Why Play Is Important in Therapy

When kids play, at a quick glance it may look like they’re just having a good time. But look at play deeper, and you’ll see lots of learning and development going on.

Play is a child’s first language. It’s how children of all ages experience and explore their world. Play provides the opportunity for kids to learn, practice important skills, and express complex thoughts and emotions.

In the medical setting, play can be used as a form of therapy with a specific goal or outcome in mind. Termed “play therapy,” this intervention is used by mental health providers to:

  • Connect and build relationships with children and teens
  • Work on important social, cognitive, physical and emotional skills
  • Allow children and teens to express themselves without having to rely on words
  • Help to raise self esteem as children work to resolve stressors and internal conflicts

As a Registered Play Therapist-Supervisor™, I often get asked about this intervention. It can look like I’m just having fun with a child. But there’s a lot more to it than that.

5 Things for Parents to Know About Play Therapy

Whether you are working through an issue with your child at home, or taking them to a therapist, there are many benefits of play therapy to be aware of. Here’s what I find important for parents to know about play therapy:

1. Play therapy is more than just typical play we see at home.

In play therapy, toys and therapeutic tools serve as the words kids use to express themselves. Children don’t necessarily have the words to explain complex things they experience in life. And even if they do have the words, it might be too difficult a topic to talk about.

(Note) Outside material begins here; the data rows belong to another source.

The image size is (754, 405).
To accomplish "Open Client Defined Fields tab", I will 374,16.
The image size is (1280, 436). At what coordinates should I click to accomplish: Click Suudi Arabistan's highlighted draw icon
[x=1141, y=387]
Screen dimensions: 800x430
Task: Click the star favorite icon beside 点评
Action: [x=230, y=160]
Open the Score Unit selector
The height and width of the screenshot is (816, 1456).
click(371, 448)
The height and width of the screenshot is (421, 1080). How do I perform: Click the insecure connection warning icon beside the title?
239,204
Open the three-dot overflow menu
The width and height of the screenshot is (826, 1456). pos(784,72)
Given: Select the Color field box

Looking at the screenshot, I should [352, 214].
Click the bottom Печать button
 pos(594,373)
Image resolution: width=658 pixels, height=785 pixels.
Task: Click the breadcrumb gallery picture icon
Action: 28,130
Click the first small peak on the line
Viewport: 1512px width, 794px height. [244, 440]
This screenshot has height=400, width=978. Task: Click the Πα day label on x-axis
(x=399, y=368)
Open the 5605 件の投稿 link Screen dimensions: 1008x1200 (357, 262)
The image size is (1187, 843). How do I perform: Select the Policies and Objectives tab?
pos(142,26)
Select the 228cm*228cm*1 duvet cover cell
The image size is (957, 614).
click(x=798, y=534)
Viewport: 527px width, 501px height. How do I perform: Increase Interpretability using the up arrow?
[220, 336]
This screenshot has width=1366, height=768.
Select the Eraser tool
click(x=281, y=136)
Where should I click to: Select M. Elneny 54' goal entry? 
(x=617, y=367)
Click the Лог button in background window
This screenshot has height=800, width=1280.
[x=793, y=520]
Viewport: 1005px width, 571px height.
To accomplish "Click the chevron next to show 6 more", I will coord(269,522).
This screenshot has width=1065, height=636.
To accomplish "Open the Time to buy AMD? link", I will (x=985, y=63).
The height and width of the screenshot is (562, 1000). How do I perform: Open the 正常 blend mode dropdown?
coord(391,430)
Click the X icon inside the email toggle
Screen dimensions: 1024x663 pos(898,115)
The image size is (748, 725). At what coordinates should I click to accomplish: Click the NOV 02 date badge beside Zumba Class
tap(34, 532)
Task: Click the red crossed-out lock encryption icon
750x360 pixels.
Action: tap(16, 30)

Play allows therapists to work with kids on their level. We use specific toys, games and activities that are carefully selected based on each child’s needs and the reason that they have come in for an appointment. Tools we may use include:

  • Toys that reflect real life, such as doll houses and medical kits. These allow children to play out their experiences and emotions.
  • Art, clay and sand trays. These provide a tactile experience, and also allow kids to express emotions that are difficult to express through words.
  • Therapeutic games. These can be used to help kids practice taking turns, manage frustrations, and build problem-solving skills.
  • Rhythmic play, ball play, and other gross motor activities. These activities provide children the chance to regulate their nervous system, which is an important step to take place before expressing emotion.

2. Play therapy helps kids work on skills that are hard for kids.

As therapists, we observe children’s behaviors while they are playing, as well as their developmental level and interpersonal skills. Using play therapy, we can help children and teens to:

  • Explore difficult feelings
  • Learn to regulate their emotions
  • Process crises and traumatic experiences
  • Develop coping skills
  • Work on problem-solving skills
  • Develop empathy

Play therapy can help increase confidence, decrease anxiety and depression, and improve social skills.

3. Play therapy allows children to express themselves in a way that doesn’t require them to use words.

For a child I’m seeing, I might select a sand tray with miniature figurines and ask them to create a picture of their world. The child chooses figures meaningful to them. Then their brain goes where it needs to go. Using this intervention allows the child or teen to go deeper than words. Sometimes those big things in a child’s life are hard to talk about.

While they’re at work, I watch the nonverbal language being used. The sand tray and figurines can allow them to express things that are hard to voice. They also help kids and teens organize their thoughts and experiences. Then I can identify skills to work on or strengthen.

4. Play therapists use evidence-based treatments.

This means that the interventions play therapists use have been studied and proven to be effective. Studies continue today, and there’s been a growing body of research over the past five years showing the benefits of play inside and outside of therapy regardless of age.

The Association of Play Therapy recognizes best practices in the field and offers a rigorous credentialing program for play therapists. Through this program, licensed mental health professionals must meet requirements in graduate courses, play therapy instruction, and continuing education credits.

5. Play therapy dates back to the early 1900s.

The first recorded case of using play in therapy took place in 1909 when Sigmund Freud worked with a 5-year-old boy who had symptoms of anxiety. Play-based interventions have been in use at Cincinnati Children’s for many decades and are used by psychologists, social workers, child life specialists, and others who provide counseling services to families. They are also often used in clinical settings to explain procedures to patients and families.

What to Look for in a Therapist

Play therapy offers so many benefits to families. If you are looking for a therapist for your child, I strongly encourage you to ask about how they use play therapy in their practice. Here are a few other things to keep in mind as you seek out professional help:

  • Look for therapists who are well trained in working with children.
  • Talk with them about how they use play in their sessions.
  • Ask how they include parents in their sessions. While there’s important individual work to be done in therapy, there’s also a lot of value in family therapy.
  • Once you start working with them, ask what they’re seeing in their sessions with your child so you have a better understanding of what’s going on and what things you can work on with your child at home.